Ibu Sulastri menyerah dengan mengeluh dan ia merasa cemas akan sikap tidak percaya dari anak-anak muda. Ia berkata pada Sulastri: “Kau menjadi begitu
pandai, karena aku pada kelahiranmu, Selasa Kliwon, selalu berpuasa. Itu dosa terhadap Allah jika kau mengabaikan selametan-selametan dan tak
mengindahkan kebiasaan-kebiasaan kita, yang sudah ditinggalkan oleh leluhur kita. Itu sudah menjadi adat kita dan jika kau mengabaikan semua itu, kau
tentu akan celaka.” MB:141
Keempat, sikap pasrah sebagai local genius sinkretisme terjadi dalam kehidupan keluarga Oeroeg di desa. Sikap pasrah merupakan puncak dari penyerahan
diri pada kemahakuasaan pencipta alam semesta. Oleh karena itu, sikap pasrah tidak dimonopoli satu atau dua agama saja, melainkan berlaku bagi semua agama dan
aliran kepercayaan. Local genius sinkretisme yang mengajarkan manusia Indonesia bersikap pasrah terepresentasikan dalam kejadian berikut ini.

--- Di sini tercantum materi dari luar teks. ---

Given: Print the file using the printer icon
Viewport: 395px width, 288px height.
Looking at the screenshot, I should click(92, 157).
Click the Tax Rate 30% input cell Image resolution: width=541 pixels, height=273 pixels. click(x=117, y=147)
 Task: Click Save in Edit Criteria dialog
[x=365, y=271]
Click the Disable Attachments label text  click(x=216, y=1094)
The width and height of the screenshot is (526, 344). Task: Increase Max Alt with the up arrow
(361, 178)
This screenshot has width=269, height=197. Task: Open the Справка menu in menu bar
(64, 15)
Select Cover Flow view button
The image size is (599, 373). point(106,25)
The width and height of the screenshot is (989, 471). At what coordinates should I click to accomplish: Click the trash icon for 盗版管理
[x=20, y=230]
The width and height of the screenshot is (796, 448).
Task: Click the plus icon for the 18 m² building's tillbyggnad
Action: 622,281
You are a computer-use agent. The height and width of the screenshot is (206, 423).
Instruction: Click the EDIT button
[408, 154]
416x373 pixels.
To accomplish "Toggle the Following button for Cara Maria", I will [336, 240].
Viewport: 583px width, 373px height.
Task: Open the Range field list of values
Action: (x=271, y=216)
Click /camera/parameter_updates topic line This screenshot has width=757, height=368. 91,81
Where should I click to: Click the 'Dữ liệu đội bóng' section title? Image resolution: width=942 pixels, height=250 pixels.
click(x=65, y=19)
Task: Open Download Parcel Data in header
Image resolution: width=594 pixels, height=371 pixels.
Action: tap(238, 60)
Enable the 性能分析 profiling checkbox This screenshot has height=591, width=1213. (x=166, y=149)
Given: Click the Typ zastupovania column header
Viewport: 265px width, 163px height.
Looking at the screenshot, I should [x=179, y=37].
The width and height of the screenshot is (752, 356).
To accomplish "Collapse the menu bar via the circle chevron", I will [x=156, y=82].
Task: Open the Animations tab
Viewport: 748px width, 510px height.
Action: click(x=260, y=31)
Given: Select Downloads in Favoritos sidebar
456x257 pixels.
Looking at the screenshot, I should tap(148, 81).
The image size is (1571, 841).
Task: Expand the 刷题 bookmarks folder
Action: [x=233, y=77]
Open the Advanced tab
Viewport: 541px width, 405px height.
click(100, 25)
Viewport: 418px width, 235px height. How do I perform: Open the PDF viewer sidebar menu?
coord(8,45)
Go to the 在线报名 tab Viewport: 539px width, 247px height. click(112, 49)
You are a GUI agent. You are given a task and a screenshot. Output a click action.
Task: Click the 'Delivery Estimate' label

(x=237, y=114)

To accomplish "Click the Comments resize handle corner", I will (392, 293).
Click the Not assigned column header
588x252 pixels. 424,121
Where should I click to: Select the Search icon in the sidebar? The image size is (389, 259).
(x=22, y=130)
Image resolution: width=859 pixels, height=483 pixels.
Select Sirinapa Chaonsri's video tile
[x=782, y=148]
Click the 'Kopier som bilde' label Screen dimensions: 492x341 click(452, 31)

Universitas Sumatera Utara
Sidris menanyakan Oeroeg yang sudah dua tahun tidak bertemu dengannya. Ia membicarakan Oeroeg dengan nada yang terdengar tidak hanya mengandung
rasa bangga namun juga kesedihan. Kenyataan bahwa Oeroeg tak pulang dan tak berkabar tidak ia keluhkan dengan kata-kata. Kurasa ia sudah pasrah
menerima kenyataan bahwa Oeroeg telah meninggalkan dirinya dan dunianya. Oe:107
Berdasarkan penjelasan di atas, local genius sinkretisme merupakan kecerdasan masyarakat memadukan kesamaan paham keagamaan dan keyakinan
kepada kemahakuasaan pencipta alam semesta. Local genius tersebut dimulai dari keyakinan pada kekuatan gaib benda-benda tertentu MH, keyakinan akan
keselamatan diri berasal dari kemahakuasaan BNdKK, pelaksanaan Islam dengan tradisi Jawa MB, hingga pasrah pada yang mahakuasa sebagai kearifan lokal
menghadapi pembaratan di Hindia Belanda. Dengan demikian, keyakinan dan kepasrahan hidup pada kemahakuasaan Allah, meskipun pengamalan untuk itu terjadi
dalam tradisi masyarakat Jawa, juga merupakan kekuatan local genius dalam realitas fiksi dan realitas historis novel Hindia Belanda.